Largely ignored in the mass of media reportage on the Enron verdicts is the intimate political connection between Lay and George W. Bush. Lay was one of Bush’s key backers from Bush’s early political career in Texas until Enron went bankrupt, after Bush had become president. Former Enron executives took up posts in the Bush administration, and Lay exercised veto power over an important position dealing with energy regulation. At the Enron CEO’s request, one candidate was ditched in favor of another hand-picked by Lay.
Enron also played a critical role in the formulation of the Bush administration’s energy policy and plans for war in Iraq, through participation in Vice President Cheney’s secret Energy Task Force. And while Enron was price-gouging and restricting energy supplies in California, costing residents of the state billions of dollars, the Bush administration refused to intervene and impose price caps, despite repeated requests from the state government.

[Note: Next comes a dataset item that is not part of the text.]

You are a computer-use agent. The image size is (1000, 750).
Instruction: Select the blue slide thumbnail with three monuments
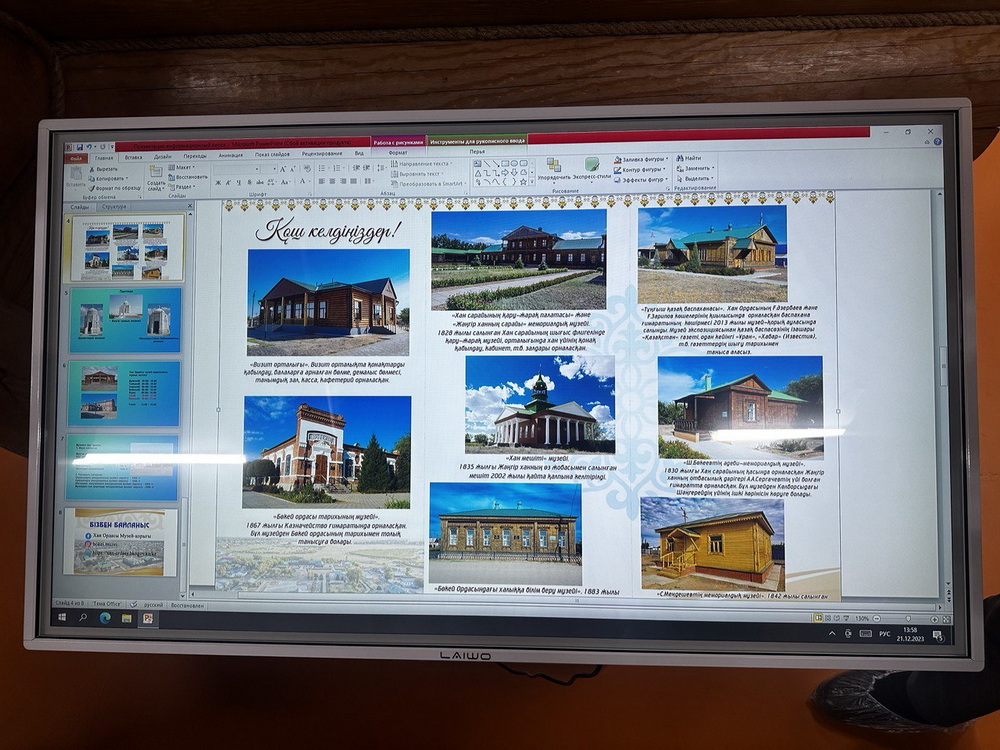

In view of the scale of the scandal and the obvious political connections, the political fallout has been remarkably negligible. But then again, the nominal opposition party is thoroughly complicit in promoting the network of social relations that produced Enron. The company’s rise, and the vast growth of speculation and inequality, took place mainly during the administration of Bill Clinton. It would be difficult, if not impossible, to point to one instance in which the Democratic president raised criticisms of the company while it was making money for Wall Street and the American ruling class as a whole.
The conviction of Lay and Skilling will, in the end, do nothing to address the more fundamental issues confronting working people. Even if the two do go to jail for a significant period of time, the outcome provides cold comfort to the thousands of workers who have lost their jobs and savings. The wealthy who profited from Enron can write off their subsequent losses and move on to the next speculative money-making scheme. The situation is altogether different for ordinary working people.
The government felt compelled to bring the case because of the public outcry that followed the revelations of massive corruption. There was, and still is, great concern within ruling circles that such crimes could become a focus for broader social grievances, and that outrage could take on more overtly political forms.
Lay and Skilling are guilty of crimes, but they are not limited to the particular instances of fraud committed at Enron. They are an expression and outgrowth of broader social crimes. The guilt of Kenneth Lay and Jeffrey Skilling is the guilt of American capitalism.